Medical Image Segmentation Architectures

PVTFormer
[CT Liver Segmentation Via PVT-based Encoding and Refined Decoding] (ISBI 2024)]
PVTFormer is highly effective for healthy liver segmentation, with potential applications in other medical imaging areas. It represents a significant advancement in medical image segmentation, offering a robust solution for accurate diagnosis and treatment planning.
Github: https://github.com/DebeshJha/PVTFormer
Publication: https://arxiv.org/pdf/2401.09630

MDNet [MDNet: Multi-Decoder Network for Abdominal CT Organs Segmentation] [2024]
[MDNet: Multi-Decoder Network for Abdominal CT Organs Segmentation] [2024]
A MiT-B2 encoder extracts feature maps at four different levels (F1, F2, F3, and F4) from the input image. Each encoder network is linked to a specific part of the decoder through a multi-scale feature enhancement dilated block, increasing the network depth to generate three distinct segmentation masks. Additionally, the decoders are interconnected so that the output features from preceding decoders are utilized in the subsequent ones to refine the segmentation. Furthermore, the predicted masks from earlier decoders are incorporated into later stages to enhance feature map refinement. This approach ensures spatial attention across foreground and background regions, ultimately improving the final segmentation results.
Github: https://github.com/DebeshJha/MDNet
Publication: https://arxiv.org/pdf/2405.06166

TransNetR
[TransNetR: Transformer-based Residual Network for Polyp Segmentation with Multi-Center Out-of-Distribution Testing (MIDL 2023)]
TransNetR is an encoder decoder network which can be used for efficient biomedical image segmentation for both in-distribution and out-of-distribution datasets
Github: https://github.com/DebeshJha/TransNetR
Publication: https://arxiv.org/pdf/2303.07428

TransRUPNet
[TransRUPNet for Improved Out-of-Distribution Generalization in Polyp Segmentation]
We propose TransRUPNet, a real-time deep learning model using Transformers and residual upsampling for colorectal polyp segmentation. It features an encoder-decoder structure with upsampling blocks, achieving 47.07 FPS and a 0.7786 Dice score. Tested on OOD datasets, it outperforms existing methods, ensuring high accuracy and real-time feedback.
Github: https://github.com/DebeshJha/TransRUPNet
Publication: https://arxiv.org/pdf/2306.02176

DoubleUNet
[DoubleU-Net: A Deep Convolutional NeuralNetwork for Medical Image Segmentation]
DoubleU-Net starts with a VGG19 as encoder sub-network, which is followed by decoder sub-network. In the network, the input image is fed to the modified UNet(UNet1), which generates predicted masks (i.e., output1). We then multiply the input image and the produced masks (i.e., output1), which acts as an input for the second modified U-Net(UNet2) that produces another the generated mask (output2). Finally, we concatenate both the masks (output1 and output2) to get the final predicted mask (output).
Github: https://github.com/DebeshJha/2020-CBMS-DoubleU-Net
Publication: https://arxiv.org/pdf/2006.04868

ResUNet++
[ResUNet++: An Advanced Architecture for MedicalImage Segmentation]
The ResUNet++ architecture is based on the Deep Residual U-Net (ResUNet), which is an architecture that uses the strength of deep residual learning and U-Net.
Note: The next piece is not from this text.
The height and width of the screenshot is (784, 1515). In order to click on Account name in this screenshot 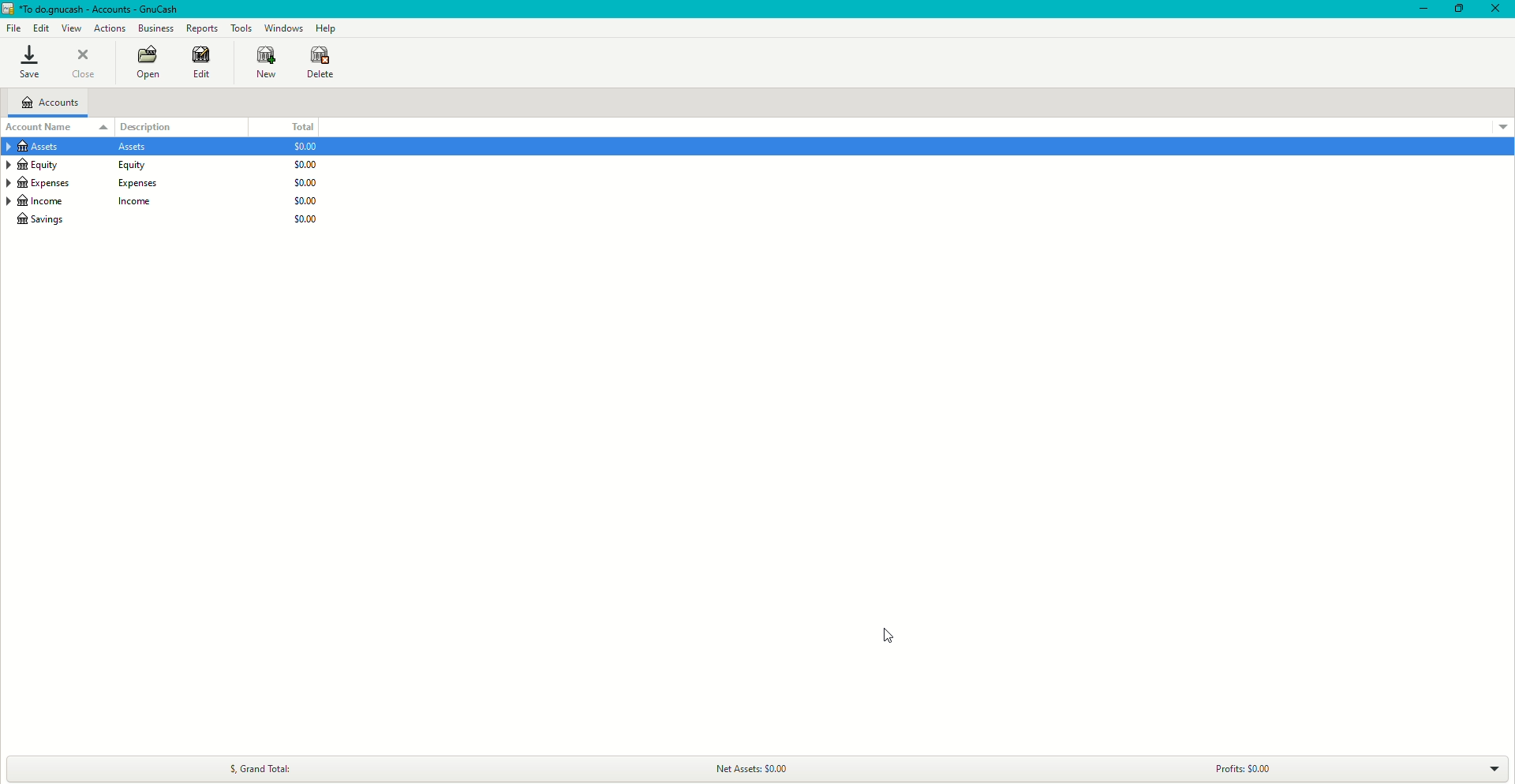, I will do `click(42, 127)`.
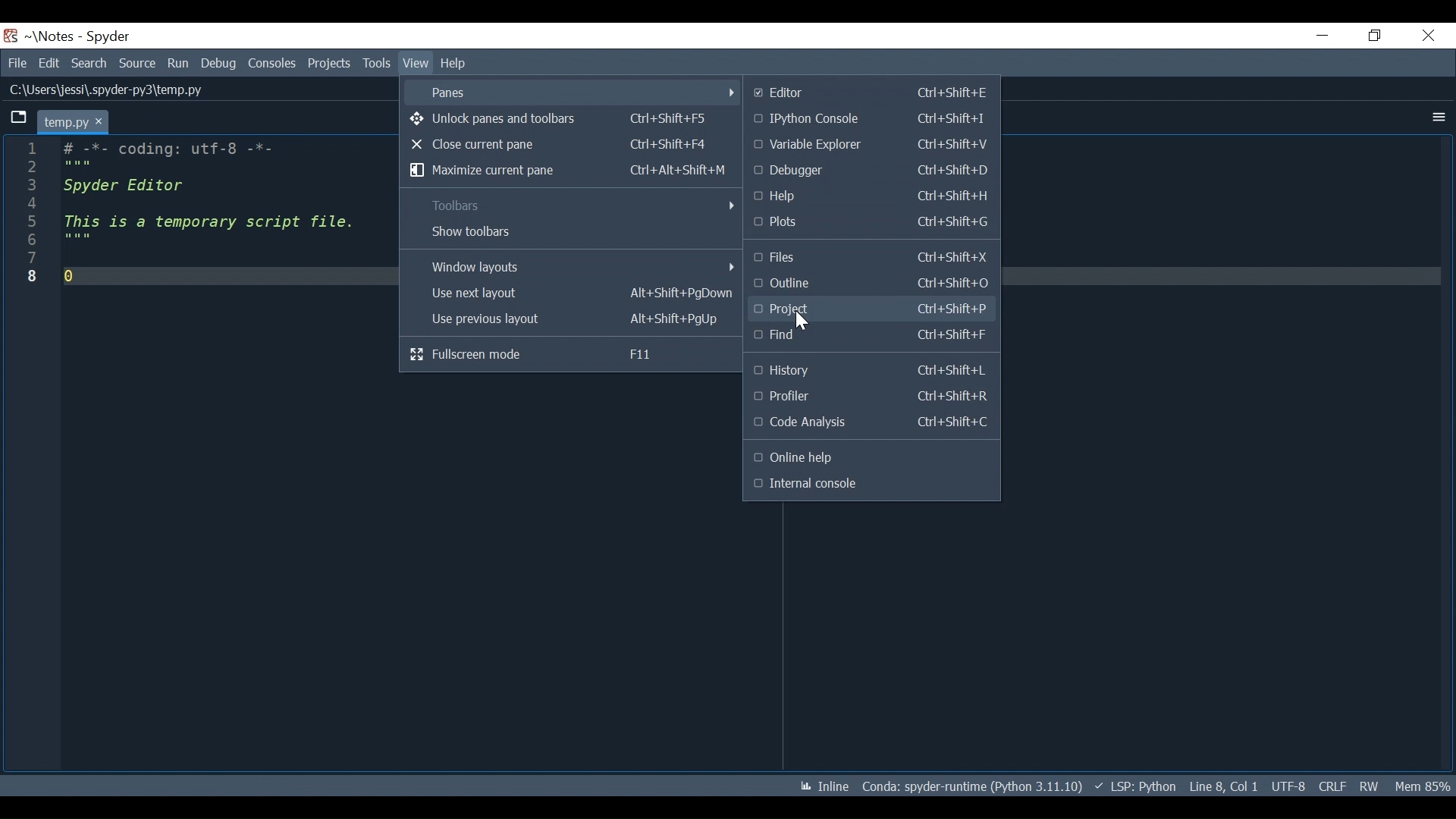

The proposed ResUNet++ architecture takes advantage of the residual blocks, the squeeze and excitation block, ASPP, and the attention block
Github: https://github.com/DebeshJha/ResUNetPlusPlus
Publication: https://arxiv.org/pdf/1911.07067

ResUNet++ + CRF + TTA
[A Comprehensive Study on Colorectal Polyp Segmentation With ResUNet++, Conditional Random Field and Test-Time Augmentation]
This is the extension of our previous version of the ResUNet++. In this paper, we describe how the ResUNet++ architecture can be extended by applying Conditional Random Field (CRF) and Test-Time Augmentation (TTA) to further improve its prediction performance on segmented polyps.
Github: https://github.com/DebeshJha/ResUNetPlusPlus-with-CRF-and-TTA
Publication: https://arxiv.org/pdf/1911.07067

ColonSegNet [Real-Time Polyp Detection, Localization and Segmentation in Colonoscopy Using Deep Learning]
[ColonSegNet, a real-time deep learning model that outperforms existing methods in both accuracy and speed for polyp detection and segmentation using the Kvasir-SEG dataset.]
Computer-aided methods for detection, localization, and segmentation can enhance colonoscopy procedures, yet benchmarking these approaches remains challenging due to the growing variety of computer vision techniques applicable to polyp datasets. In this paper, we benchmark several state-of-the-art methods using the Kvasir-SEG dataset and demonstrate that our proposed ColonSegNet achieves the best trade-off between accuracy and real-time speed, with 0.8000 average precision and 180 FPS for detection, and a dice coefficient of 0.8206 with 182.38 FPS for segmentation. Our study highlights the critical role of standardized benchmarking in ensuring reproducibility and advancing reliable, real-time AI tools for clinical use.
Github: https://github.com/DebeshJha/
Publication: https://arxiv.org/pdf/1911.07067

NanoNet
[NanoNet: Real-Time Polyp Segmentation in VideoCapsule Endoscopy and Colonoscopy]
This work introduces NanoNet, a lightweight deep learning architecture designed for real-time segmentation of video capsule endoscopy and colonoscopy images, achieving high accuracy with minimal computational cost. With only ~36,000 parameters, NanoNet outperforms more complex models in balancing speed, model size, and segmentation quality, making it suitable for integration into low-end clinical hardware.
Github: https://github.com/DebeshJha/
Publication: https://arxiv.org/pdf/2104.11138

DDANet
[DDANet: Dual Decoder Attention Network for Automatic Polyp Segmentation]
This paper presents DDANet, a dual decoder attention network designed for accurate and efficient polyp segmentation in colonoscopy images. Trained on Kvasir-SEG and evaluated on an unseen dataset, DDANet demonstrates strong generalization with a dice coefficient of 0.7874 and precision of 0.8577, addressing challenges like variation and noise in polyp appearance.
Github: https://github.com/DebeshJha/
Publication: https://arxiv.org/pdf/2012.15245

LightLayers
[LightLayers: Parameter Efficient Dense and Convolutional Layers for Image Classification]
This paper introduces LightLayers, a novel approach using matrix factorization to reduce the number of trainable parameters in deep neural networks, enabling faster training and lower computational demands. Tested on multiple benchmark datasets, LightLayers achieves competitive accuracy while significantly reducing model size, making deep learning more accessible to resource-constrained environments.
Github: https://github.com/DebeshJha/
Publication: https://arxiv.org/pdf/2101.02268

PNS-Net
[Progressively Normalized Self-Attention Network for Video Polyp Segmentation]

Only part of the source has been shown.